The embodiment of the invention in which an exclusive privilege or property is claimed are defined as follows. 9n

Claims

I claim:

1. A pressurizing closure apparatus for closing the opening in a container that contains a carbonated liquid or the like comprising in combination:

a closure device for removable engagement over said opening in said container, said closure device for sealing said opening;

first check valve means disposed in said closure device that passes air in a first direction through said closure device to the internal volume of said container and opposes the passage of said air in the reverse direction and out of said container;

a pump device for intermittantly generating compressed air within a cavity thereof, second check valve means disposed in the walls of said cavity, said second check valve means passing air in a second direction through said walls of said cavity to the internal volume of said cavity and opposing the passage of air in the reverse direction and out of said cavity, said pump device removably secured to said closure device utilizing pump device securing means therefor; and

handle means, said handle means for providing said compressed air within said cavity upon the application of manually applied force thereto.

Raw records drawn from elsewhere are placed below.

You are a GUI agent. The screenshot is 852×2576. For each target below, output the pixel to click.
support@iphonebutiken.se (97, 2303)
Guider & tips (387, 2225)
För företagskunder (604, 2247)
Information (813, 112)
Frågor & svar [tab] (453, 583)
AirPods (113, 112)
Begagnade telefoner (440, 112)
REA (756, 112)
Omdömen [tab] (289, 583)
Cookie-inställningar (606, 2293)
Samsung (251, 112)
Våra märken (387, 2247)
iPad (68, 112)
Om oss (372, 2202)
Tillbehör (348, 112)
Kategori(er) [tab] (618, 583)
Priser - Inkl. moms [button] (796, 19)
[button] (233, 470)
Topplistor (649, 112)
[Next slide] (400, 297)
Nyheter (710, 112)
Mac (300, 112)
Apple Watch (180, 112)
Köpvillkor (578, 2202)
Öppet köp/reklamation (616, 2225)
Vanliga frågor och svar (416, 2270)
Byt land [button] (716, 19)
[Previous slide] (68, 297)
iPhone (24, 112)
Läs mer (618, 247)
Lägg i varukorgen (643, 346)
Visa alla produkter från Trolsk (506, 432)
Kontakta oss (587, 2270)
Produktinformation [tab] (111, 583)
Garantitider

2. The pressurizing closure apparatus as claimed in claim 1 wherein said first check valve means comprises a ball, a spring, said ball being biased outwardly against an opening in the surface of said closure device by said spring.

3. The pressurizing closure apparatus as claimed in claim 1 wherein said first check valve means comprises a flapper valve, said flapper valve closing an opening in the surface of said closure device when said internal volume of said container attains a pressure level greater than the pressure level of the outside air surrounding said container.

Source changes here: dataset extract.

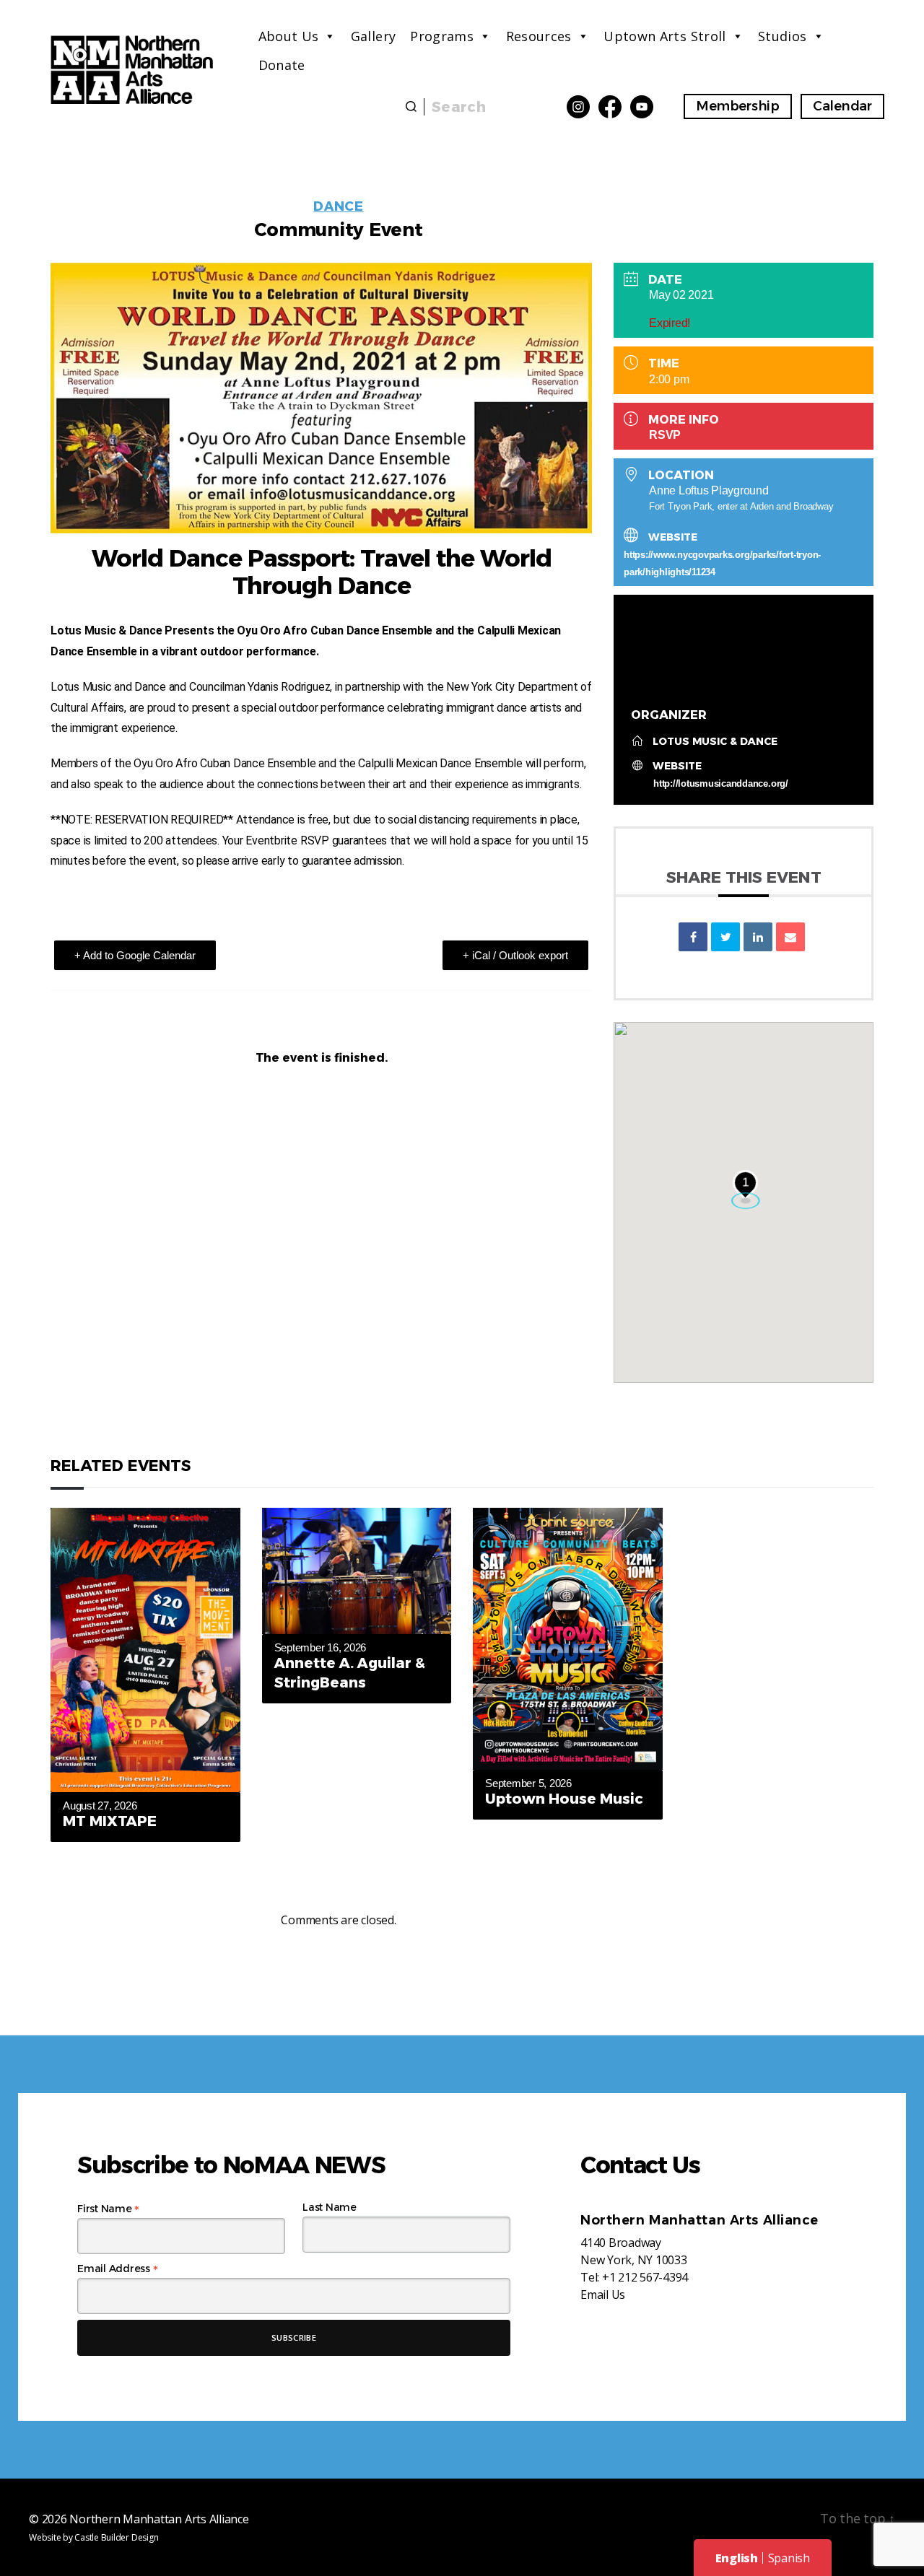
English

4. The pressurizing closure apparatus as claimed in claim 1 further comprising said closure device having a cylindrical external surface, first threads being disposed on said cylindrical exterior surface, said first threads for threading engagement with said pump device, tab means extending radially outwardly from said cylindrical exterior surface, a lateral surface being fixedly secured to one end of said cylindrical exterior surface, said first check valve means being disposed within said lateral surface.

5. The pressurizing closure apparatus as claimed in claim 4 wherein said closure device further comprises second threads being disposed on an innermost cylindrical surface thereof, said innermost cylindrical surface co-axially aligned with said cylindrically exterior surface, said second threads for threading engagement with the external surface of said container adjacent said opening in said container.

6. The pressurizing closure apparatus as claimed in claim 4 wherein said pump device comprises a bellows assembly, one end of said bellows assembly fixedly secured to said pump device securing means, the other end of said bellows assembly enclosing said cavity thereof.

7. The pressurizing closure apparatus as claimed in claim 6 wherein said handle means comprises a pair of handles, one end of one of said pair of handles fixedly secured to said pump device securing means, one end of the other of said pair of handles in touching engagement with said other end of said bellows assembly, mechanical advantage means for applying greater forces to said one end of said one of said pair of handles and said one end of said other of said pair of handles than said manually applied forces to the other end of said one of said pair of handles and the other end of said other pair of handles.

8. The pressurizing closure apparatus as claimed in claim 7 wherein said pump device further comprises a third cylindrical interior surface, said third cylindrical interior surface having third threads disposed thereon, said third threads for threading engagement with said first threads on said cylindrical external surface of said closure device.